Oil and Gasoline is looking up after find reasonable support levels. With Trump giving plenty of reasons to expect Oil prices to stay down, I don’t expect it to be a quick and easy fix on his part. No real directional view other than thinking the last consolidation leg off the early January high could be the trading range over the next month or so.
RATES
UST curve has been bull flattening over the last three weeks with the front end seeing a slight recovery last week.
Zooming in, looking at the last 3 closes last week, we can see that bond market has been reacting well to the data and NFP in particular. More top tier data this with with CPI PPI and Retail sales, and should they come in strong, we could see UST to being back under pressure after several weeks of bull flattening.
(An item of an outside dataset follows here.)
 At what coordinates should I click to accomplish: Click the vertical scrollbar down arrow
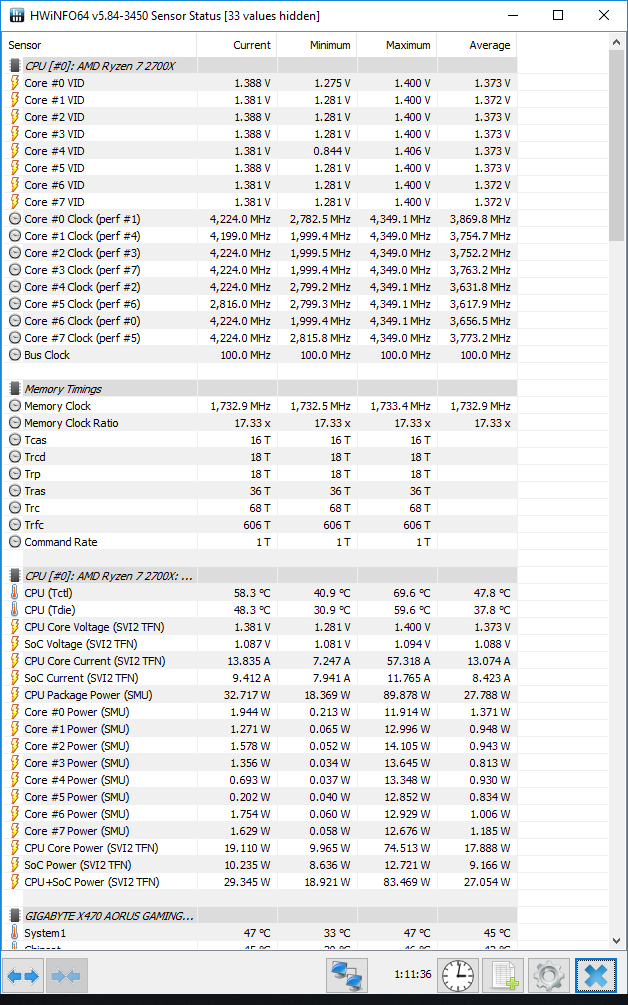[616, 939]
10year retraced back to the 4.5% level and technically, the Wed-Thu-Fri candle formation does point to a further recovery. 4.5% could probably be assumed as a reasonable ‘fair-value’ level for the short-term but when thinking about the skew of risks, I think the risk of the next 50bps move is greater on the upside than it is the downside — US recession odds are slimmer while inflation odds and stickier rates are ticking up. Should we end the week at 4.65% from some strong data, bonds would look to stay under pressure til the end of the month.
FX
USD has recovered following the bounce in yields last week, with the exception of CAD recovering throughout the week which looks to be a combination of shorts unwinding and a decent payrolls on Friday, unlike MXN which struggle to hold onto gains.
We head into the week with strong momentum in spot EURUSD GBPUSD to the downside and USDCHF to the upside. 1-month risk reversal moves (which have been normalised to a 21-day z-score) are in support of those moves and interestingly, USDJPY is starting to pick back up a little bit.
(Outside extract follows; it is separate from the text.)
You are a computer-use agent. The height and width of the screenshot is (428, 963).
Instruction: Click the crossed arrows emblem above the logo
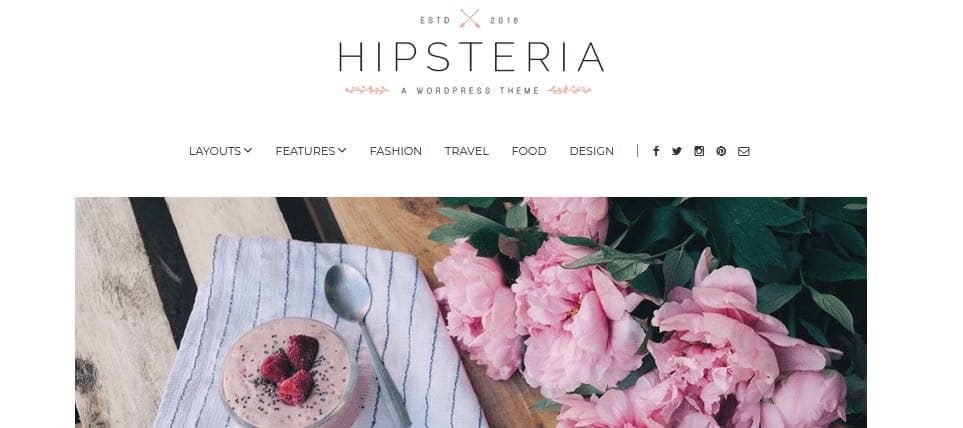[x=470, y=19]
Going into those charts, momentum studies on EURUSD and GBPUSD has bearish bias after last week’s turn lower. These are still a sell on rallies for me given the risks of a commodities rebound (Energy in particular) to be the most problematic for these pairs out of the majors. Barring any major changes, EURUSD 1.0340/60 and GBPUSD 1.2440/50 area would be ideal levels to load up the shorts.
USDCHF momentum is potentially on the build again breaking back above the longer-term trendline with a bullish stochs cross and RSI breaking upwards. USDJPY chart gets the juices going with a long-doji formed on Friday in the middle of a key pivot area (grey-shaded), and we are seeing some good continuation today to start the week that could get further boosted by momentum studies turning bullish.
TRADING VIEWS
Never an easy game playing the short-side in US equities, even more so the almighty Nasdaq but I got short last week and will look to increase size this week. The short is conditional on economic data giving US yields and dollar a lift and causing risk assets little bit of discomfort, while expecting the tariff related uncertainty and volatility to keep risk appetite subdued.
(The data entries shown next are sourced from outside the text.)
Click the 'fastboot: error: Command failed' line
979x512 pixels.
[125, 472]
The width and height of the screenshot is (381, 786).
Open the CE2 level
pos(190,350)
In commodities, I keep an eye on long Crude oil which is particularly attractive with bullish momentum beginning to gain traction out of a key area of support; and the less appealing short Gold opportunities which I think there is good risk/reward have a few small punts around the major economic releases this week.
In FX, I continue to maintain a pro-USD bias and continue to focus on trading around a core long USD book vs EUR GBP CHF and JPY.
That’s all for now, good luck trading.